INFORMATION PROVIDED:
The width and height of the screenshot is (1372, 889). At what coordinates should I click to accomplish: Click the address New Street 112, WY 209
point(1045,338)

...

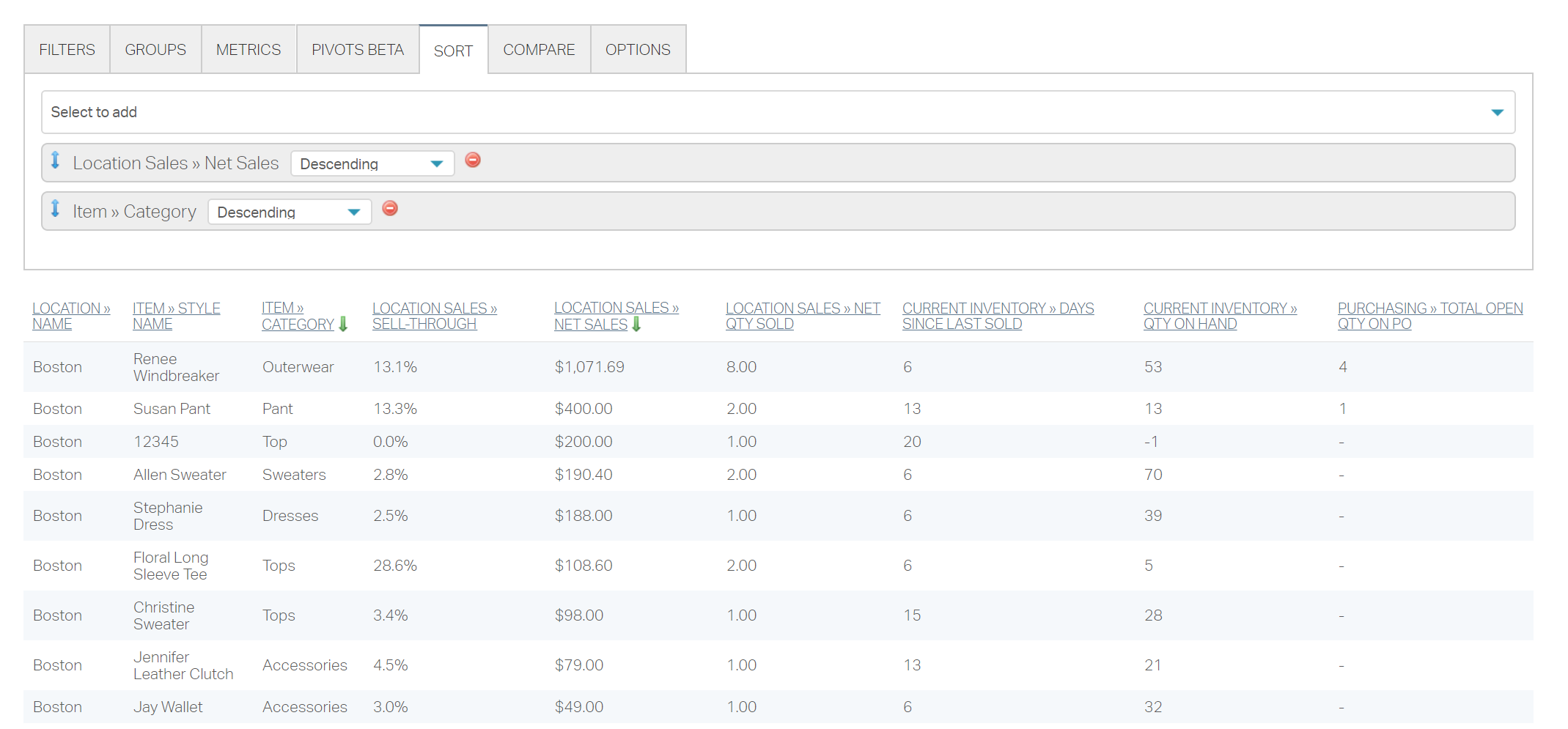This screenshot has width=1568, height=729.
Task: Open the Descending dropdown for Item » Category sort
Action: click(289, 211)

...

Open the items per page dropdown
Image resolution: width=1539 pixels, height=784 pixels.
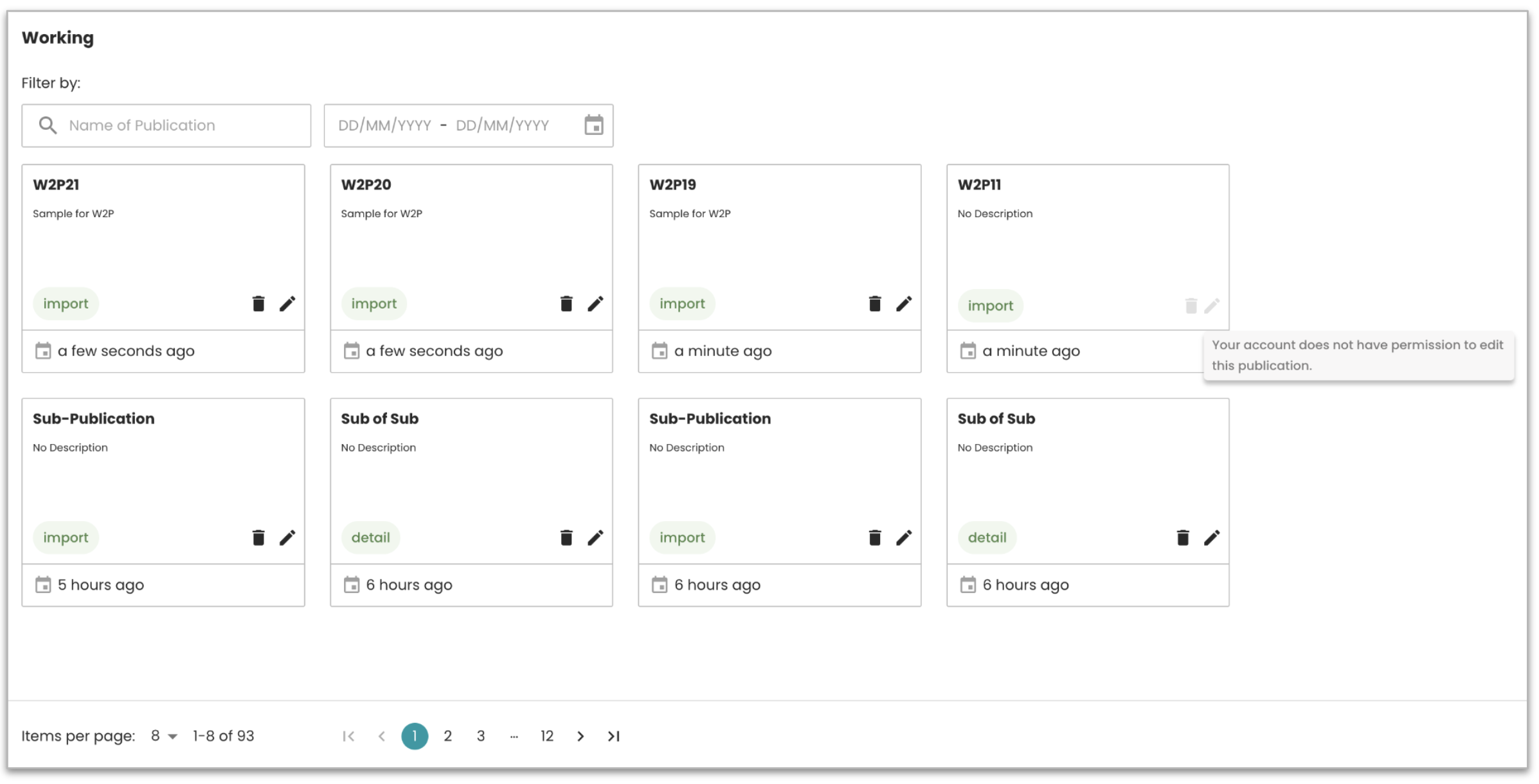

WHAT IS REQUIRED:
Print the lines above from the one with "Open the items per page dropdown" through the one with "Image resolution: width=1539", both included, exactly as written and nothing more.

YOUR RESPONSE:
Open the items per page dropdown
Image resolution: width=1539 pixels, height=784 pixels.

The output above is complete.